Sam Hurwood

Personal information
- Nationality: Australian
- Born: 7 March 2001 (age 25)

Sport
- Sport: Track and Field
- Event: 110 metres hurdles

Achievements and titles
- Personal best: 110m hurdles 13.52 (2026)

Medal record
Men's athletics
Representing Australia
Oceania Championships
| Silver medal – second place | 2026 Darwin | 110m hurdles |
| Bronze medal – third place | 2022 Mackay | 110m hurdles |

= Sam Hurwood =

Australian athlete

Sam Hurwood (born 7 March 2001) is an Australian high hurdler. He won the 110 metres hurdles at the Australian Athletics Championships in 2026.

==Biography==
From Queensland, he attended Anglican Church Grammar School, graduating in 2018. Coached by Rajeev Balakrishnan, Hurwood won the high hurdles and men's 4 x 100 m relay gold medals at the 2019 Oceania U20 Championships.

Hurwood won the bronze medal at the senior 2022 Oceania Athletics Championships in the 110 metres hurdles and moved to seventh on the Australian all-time list in the 110m hurdles with a 13.63 personal best in 2022, gaining his first international victory that year in England on an Australian athletics development tour.

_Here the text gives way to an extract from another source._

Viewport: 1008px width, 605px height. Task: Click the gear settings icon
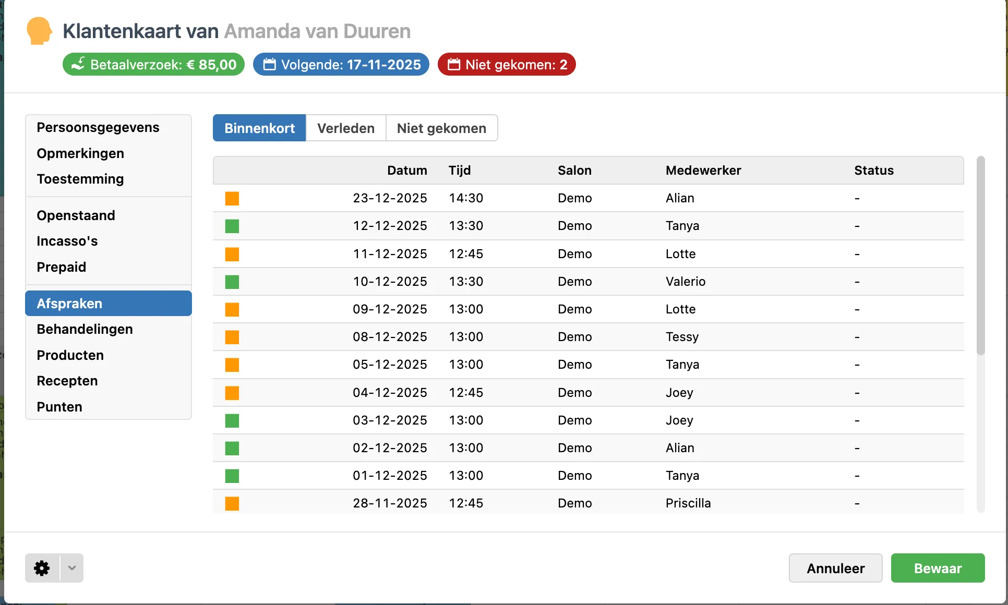point(42,568)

In April 2026, he placed won the final of the 110 metres hurdles at the 2026 Australian Championships, in 13.52 seconds ahead of Mitchell Lightfoot. He was selected as part of the Australian team to compete at the 2026 Oceania Athletics Championships, winning the silver medal behind Lightfoot in Darwin, Northern Territory on 21 May.